Birbeck Granule Deficiency

A number sign (#) is used with this entry because of evidence that Birbeck granule deficiency is caused by heterozygous mutation in the CD207 gene (604862) on chromosome 2p13. One such patient has been reported.

Clinical Features

Birbeck granules (BGs) are rod-shaped cytoplasmic organelles found only in epidermal Langerhans cells (LCs). BGs are thought to be involved in receptor-mediated endocytosis and to participate in the antigen-processing and -presenting function of LCs. Mommaas et al. (1994) reported a healthy 29-year-old Caucasian male whose LCs completely lacked BGs, as determined by electron microscopic studies.
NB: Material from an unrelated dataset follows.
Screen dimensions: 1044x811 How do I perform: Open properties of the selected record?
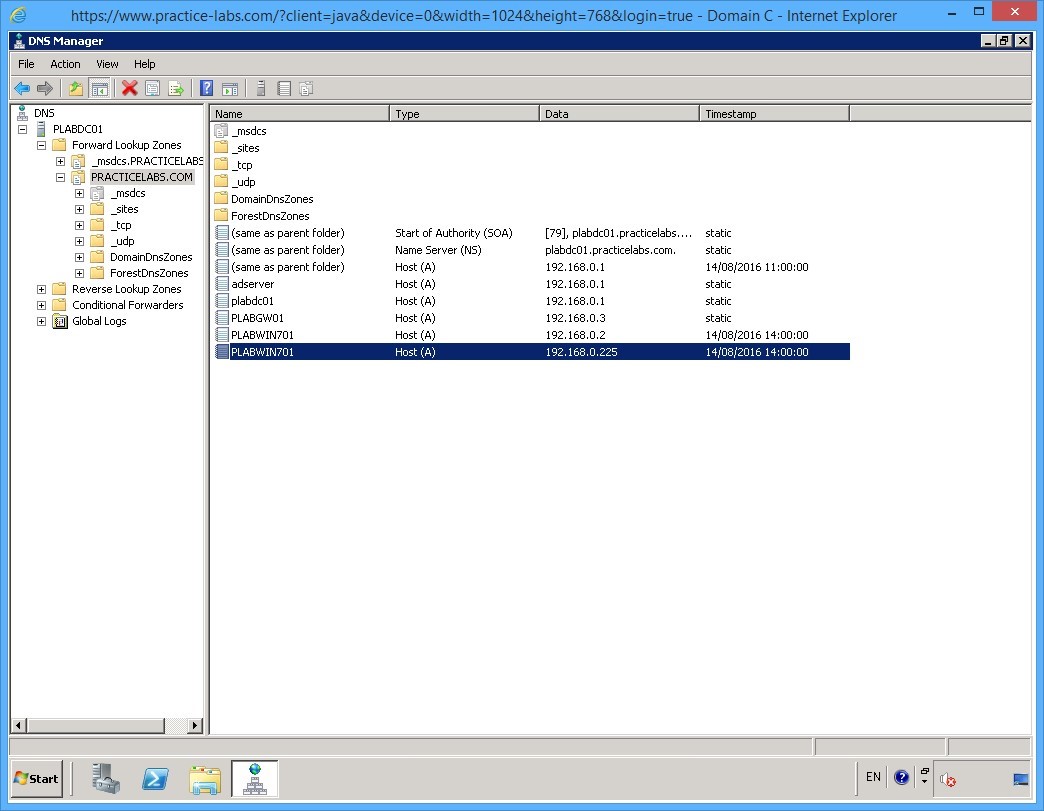point(152,88)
The lack of BGs was observed with 5 skin biopsy specimens taken from several places on the individual's body during a period of 2.5 years. Furthermore, a BG-specific monoclonal antibody failed to stain the individual's LCs. Despite the lack of BGs, LCs were present in normal numbers, had all the usual morphologic characteristics, and were CD1A (188370) and human leukocyte antigen (HLA) class II (see 142860) positive. Two observations indicated that these BG-negative LCs had normal antigen-presenting capacity. First, the individual could be sensitized by the hapten diphenylcyclopropenone, and this was accompanied by a strong increase in cell surface expression of HLA class II antigens on LCs, suggesting LC activation. Second, the individual's epidermal cells elicited a normal positive response in an allogeneic mixed epidermal cell lymphocyte reaction. Mommaas et al. (1994) concluded that BGs are not a prerequisite for normal LC function.

Molecular Genetics

Verdijk et al. (2005) identified a heterozygous trp264-to-arg (W264R; 604862.0001) mutation in the CD207 gene, which encodes the protein langerin, in the individual with BG deficiency reported by Mommaas et al. (1994). Expression of langerin with the W264R mutation in fibroblasts induced tubular-like structures that were not recognized by anti-BG antibodies and that lacked the characteristic structural features of BGs.